I think there's an argument around authenticity in there. Because with studios like The Asylum that skirt copyright your example is already the case in all but the title and character names. The Transmorphers movies didn't really supply any competition to the Transformers movies.
But Asylum movies are hindered massively by only being able to be cheap knockoffs due to copyright. The math seems like it would change significantly if 4 months after Transformers comes out Asylum can take any part of Transformers, possibly contract through the CG house that has a bunch of pre-built CG models, and mash together a new set of scenes mixed with old scenes that look professional enough, all while literally calling it Transformers 2. And ten other studios are doing the same.
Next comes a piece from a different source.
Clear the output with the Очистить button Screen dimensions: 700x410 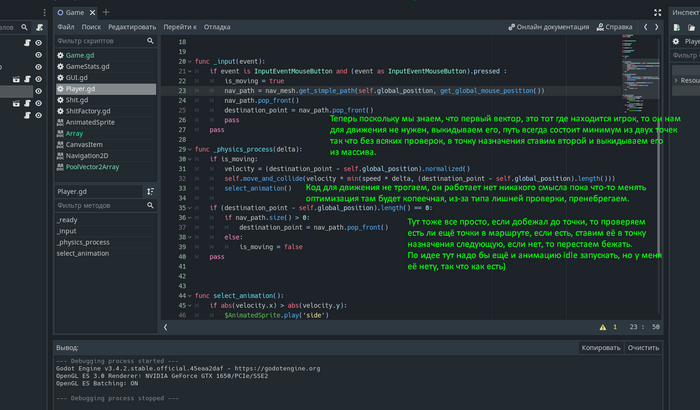point(643,347)
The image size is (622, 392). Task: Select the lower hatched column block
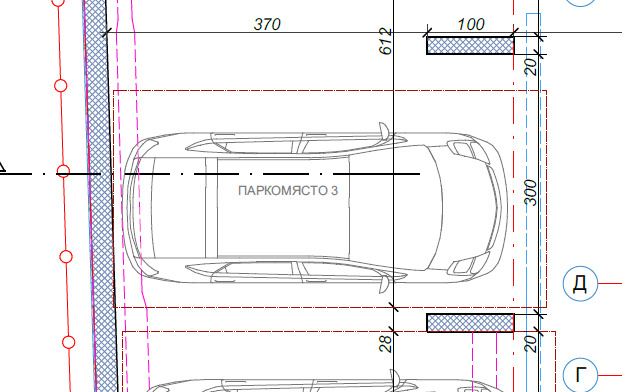click(x=470, y=323)
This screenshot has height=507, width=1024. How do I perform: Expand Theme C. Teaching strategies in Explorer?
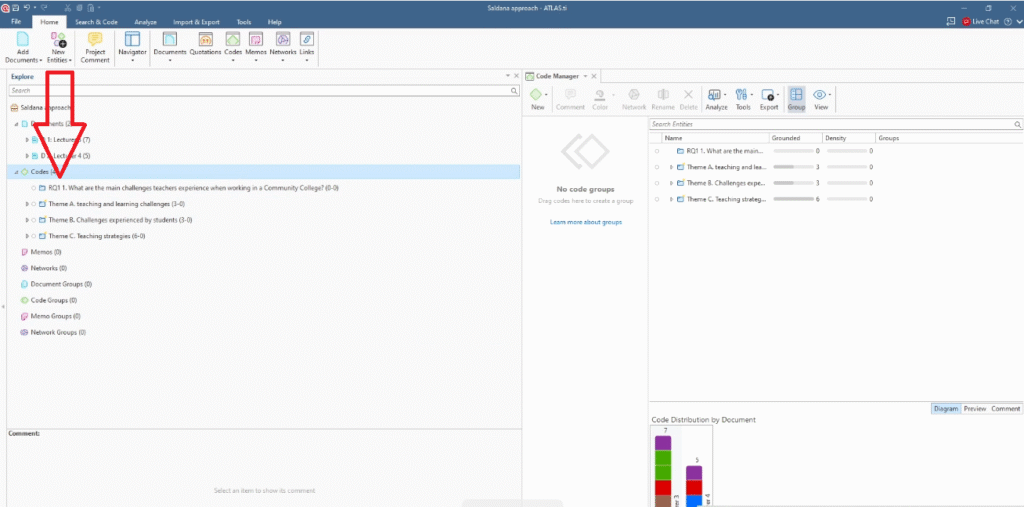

Authenticity has value but part of that value is the assumption that the thing considered authentic is guaranteed to be authentic... because of copyright. Severely shrinking the timetable down will impact that. It probably wouldn't matter as much 30-40 years later (or even 15-20 years) but 3-4 months is not the same.

quote:

Again, we kinda deal with this in comics as it is. See the Mark Miller version of Captain America, Frank Miller's Batman who are extremely right wing versions of those characters that kind of spit in the face of the established "ethos" of those characters. The audience already differentiates between many different versions. Other than a commercial argument here, you're running into "Death of the Author" territory.
Millar's Ultimate Cap started as a somewhat more traditional/harder version of Cap awakened into the early 21st century (and written in the early 21st century), not an "extremely right wing" version, and for the most part was just a more modern take since the "man out of time" angle was much more severe - his more right-wing behavior was added a bit later as the Ultimate universe went loving bananas, and I don't know if I'd ever characterize it as "extreme". Miller wrote a few different Batmans so I'm not sure which you're referring to, but I don't think any except maybe Goddamn All Star could be considered versions that "spit in the face", and DKR was a dystopian future elseworlds so I don't see it as the same as "Batman w/swastikas" (I haven't read the latest one), similar to how Red Son anarcho-terrorist Batman isn't the same as "Batman: Heart of ICE".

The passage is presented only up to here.